Bone Marrow: osso buco, and my bone marrow custards
Rabbit Ragout Recipe
I am fortunate enough to have a neighbour who supplies me with rabbit that is sustainably and ethically raised on her sons’ farm in Nimbin. My whole family really love this dish, nothing is wasted, the bones are washed clean the pasta demolished. Any left overs, if any, are happily devoured for lunch the next day.
If you are following a low carb diet, swap the pasta for cauliflower and ricotta mash. Of course, zoodles are always a great low carb option or simply serving the ragout on a bed of wilted spinach.
4 rabbit marylands, or one rabbit jointed into pieces
1 onion chopped,
2 cloves of garlic, finely chopped
1 stick of celery, finely chopped
1 large carrot, diced
1 cup of chicken bone broth
2 tins of tomatoes, or one bottle of tomato passata
2 bay leaves
Handful of fresh basil leaves, chopped
Enough pasta for 4 serves, my boys love fresh pappardelle with this dish.

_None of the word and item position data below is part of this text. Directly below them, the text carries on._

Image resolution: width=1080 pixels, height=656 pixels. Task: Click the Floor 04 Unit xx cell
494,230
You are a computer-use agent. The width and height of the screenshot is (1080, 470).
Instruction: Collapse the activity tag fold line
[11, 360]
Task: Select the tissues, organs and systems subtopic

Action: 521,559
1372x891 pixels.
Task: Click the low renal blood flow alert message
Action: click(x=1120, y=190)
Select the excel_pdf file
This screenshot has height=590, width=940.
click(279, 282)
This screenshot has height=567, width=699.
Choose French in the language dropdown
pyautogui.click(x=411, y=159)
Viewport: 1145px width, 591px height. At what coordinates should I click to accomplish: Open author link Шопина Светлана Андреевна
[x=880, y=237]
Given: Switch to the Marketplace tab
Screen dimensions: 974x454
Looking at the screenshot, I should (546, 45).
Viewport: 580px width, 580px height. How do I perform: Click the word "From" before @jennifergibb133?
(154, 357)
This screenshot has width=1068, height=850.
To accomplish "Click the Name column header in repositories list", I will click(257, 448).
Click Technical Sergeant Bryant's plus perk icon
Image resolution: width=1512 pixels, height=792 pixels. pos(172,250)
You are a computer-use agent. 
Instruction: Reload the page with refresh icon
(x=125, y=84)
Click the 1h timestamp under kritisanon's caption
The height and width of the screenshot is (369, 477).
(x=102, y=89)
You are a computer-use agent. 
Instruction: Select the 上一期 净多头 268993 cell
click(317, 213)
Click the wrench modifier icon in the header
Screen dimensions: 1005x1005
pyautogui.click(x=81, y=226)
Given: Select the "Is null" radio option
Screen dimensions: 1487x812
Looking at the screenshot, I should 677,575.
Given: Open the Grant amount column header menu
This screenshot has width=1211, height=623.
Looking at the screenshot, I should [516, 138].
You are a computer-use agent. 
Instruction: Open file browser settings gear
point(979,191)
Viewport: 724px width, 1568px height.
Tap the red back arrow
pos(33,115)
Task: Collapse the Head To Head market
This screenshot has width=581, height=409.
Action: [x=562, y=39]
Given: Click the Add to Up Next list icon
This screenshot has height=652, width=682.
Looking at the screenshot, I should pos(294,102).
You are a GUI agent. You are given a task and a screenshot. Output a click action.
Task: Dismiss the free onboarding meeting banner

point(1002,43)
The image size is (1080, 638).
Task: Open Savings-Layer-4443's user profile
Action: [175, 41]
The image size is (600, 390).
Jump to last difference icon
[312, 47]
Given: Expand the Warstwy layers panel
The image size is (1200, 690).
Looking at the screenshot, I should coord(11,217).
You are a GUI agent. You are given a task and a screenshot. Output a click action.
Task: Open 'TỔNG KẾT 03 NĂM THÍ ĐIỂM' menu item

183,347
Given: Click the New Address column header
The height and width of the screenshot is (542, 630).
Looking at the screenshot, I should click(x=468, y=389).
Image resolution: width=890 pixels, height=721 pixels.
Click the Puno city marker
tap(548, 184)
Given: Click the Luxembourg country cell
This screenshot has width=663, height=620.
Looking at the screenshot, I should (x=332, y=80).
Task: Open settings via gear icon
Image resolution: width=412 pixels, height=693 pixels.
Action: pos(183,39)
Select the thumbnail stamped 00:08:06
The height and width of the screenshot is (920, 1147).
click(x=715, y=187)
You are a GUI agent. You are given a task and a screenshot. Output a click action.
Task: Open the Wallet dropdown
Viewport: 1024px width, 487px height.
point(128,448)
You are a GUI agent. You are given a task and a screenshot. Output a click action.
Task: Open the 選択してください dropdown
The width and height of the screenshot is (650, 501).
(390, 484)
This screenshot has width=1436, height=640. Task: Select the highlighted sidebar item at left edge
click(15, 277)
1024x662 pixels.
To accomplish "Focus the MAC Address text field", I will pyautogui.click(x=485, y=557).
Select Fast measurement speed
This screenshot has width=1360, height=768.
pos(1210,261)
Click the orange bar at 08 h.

Brown the rabbit marylands in olive oil on both sides, remove from the pan. Sauté onion and celery until soft, then add garlic and cook for a couple of minutes. Add carrot, stock, tomato and bay leaves, bring to the boil. Add rabbit pieces and reduce to a simmer, cover and allow to cook for about an hour and a half. I love to use my old cast iron pot for my ragout, this can easily be done in a slow cooker or any cooking vessel that works well for you.
Cook pasta in salted boiling water. Once the ragout is done, add the chopped basil and serve with the pasta. Enjoy with a simple salad of radicchio and fennel.